Some of the major financial market phenomena that have been identified as posing systemic risk include liquidity problems; "too big to fail" or "systemically important" firms; the cycle of rising leverage followed by rapid deleverage; weaknesses in payment, settlement, and clearing systems; and asset bubbles. The Federal Reserve (Fed) already regulates bank holding companies and financial holding companies for capital and liquidity requirements, and it can advise their behavior in markets that it does not regulate. In addition, the Fed directly regulates or operates in some payment, settlement, and clearing systems. Many too big to fail firms are already regulated by the Fed because they are banks, although some may exist in what is referred to as the shadow banking system, which is largely free of federal regulation for safety and soundness. The Fed's monetary policy mandate is broad enough to allow it to use monetary policy to prick asset bubbles, although it has not chosen to do so in the past. Neither the Fed nor other existing regulators have the authority to identify and address gaps in existing regulation that they believe pose systemic risk. 

Opponents of a systemic risk regulator argue that regulators did not fail to prevent the crisis because they lacked the necessary authority, but because they used their authority poorly and failed to identify systemic risk until it was too late. They fear that greater government regulation of financial markets will lead to moral hazard problems that increase systemic risk. On the other hand, the current crisis has demonstrated that government intervention may become unavoidable, even when firms or markets are not explicitly regulated or protected by the government. 

If policymakers choose to create a systemic risk regulator, those duties could be given to the Fed or a new or existing regulator in the executive branch. The Fed's political independence has been used as an argument for and against giving it systemic risk regulatory responsibilities. Another consideration is that the Fed's existing responsibilities already have some overlap with systemic risk regulation.
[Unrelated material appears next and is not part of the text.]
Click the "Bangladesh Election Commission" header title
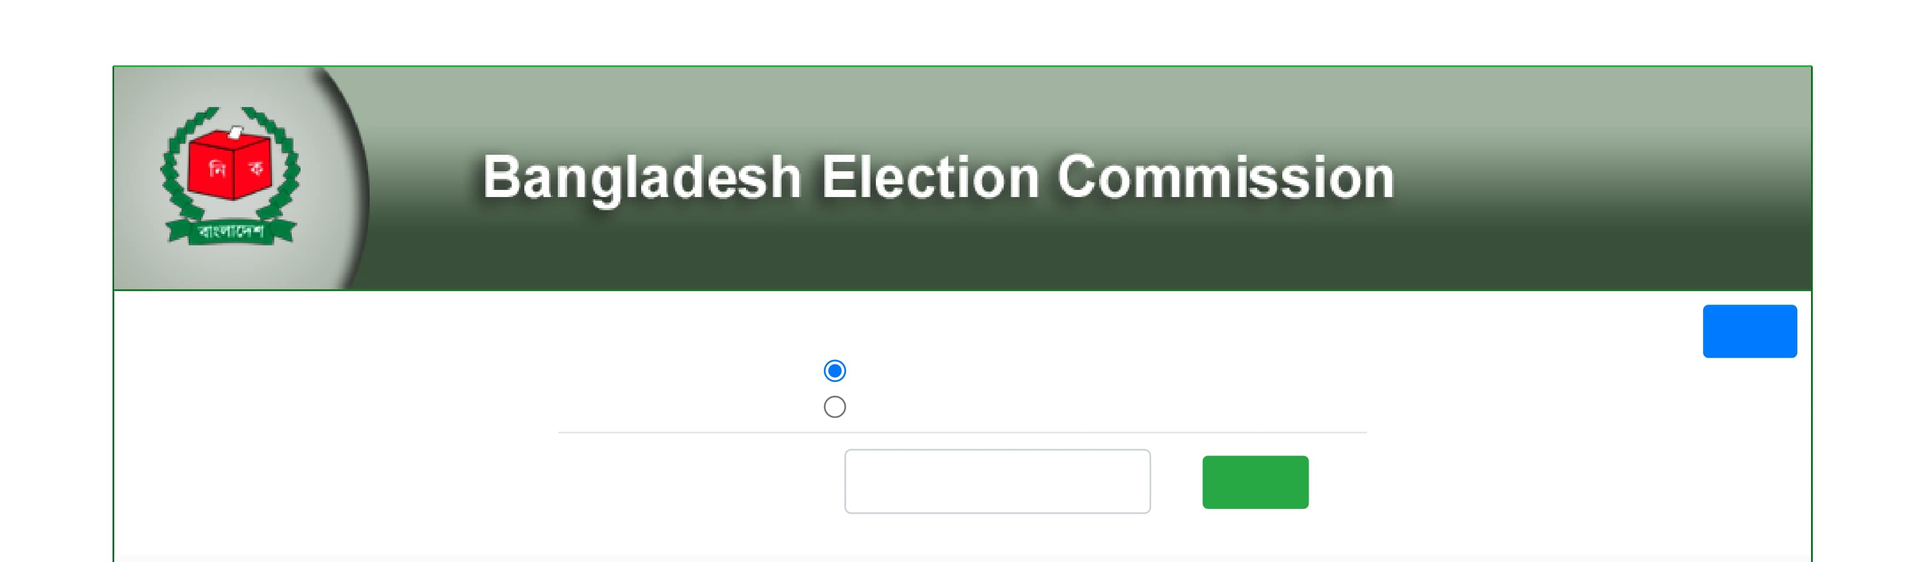This screenshot has height=562, width=1924. click(x=937, y=178)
These responsibilities include a statutory mandate to maintain full employment and stable prices and the role of lender of last resort, as well as being the institution with the broadest existing financial regulatory powers. 
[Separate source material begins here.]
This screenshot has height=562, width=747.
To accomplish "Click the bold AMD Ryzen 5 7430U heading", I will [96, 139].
The Financial Stability Improvement Act of 2009 (H.R. 4173) passed the House on December 11, 2009. The Restoring American Financial Stability Act (S. 3217) was ordered to be reported out of the Senate Banking Committee on March 22, 2010. Provisions of these bills involving the Federal Reserve and systemic risk are discussed in this report, including the creation of a Financial Services Oversight Council and the regulation of systemically significant firms by the Fed. Neither bill creates a "systemic risk regulator"; nonetheless, many of the potential duties that could be assigned to a systemic risk regulator discussed in this report are included in both bills. The bills spread these duties among multiple regulators, although many of the important ones are assigned to the Fed. Although this could be portrayed as an expansion of the Fed's powers, the bills also strip the Fed of certain powers and creates new checks on other powers.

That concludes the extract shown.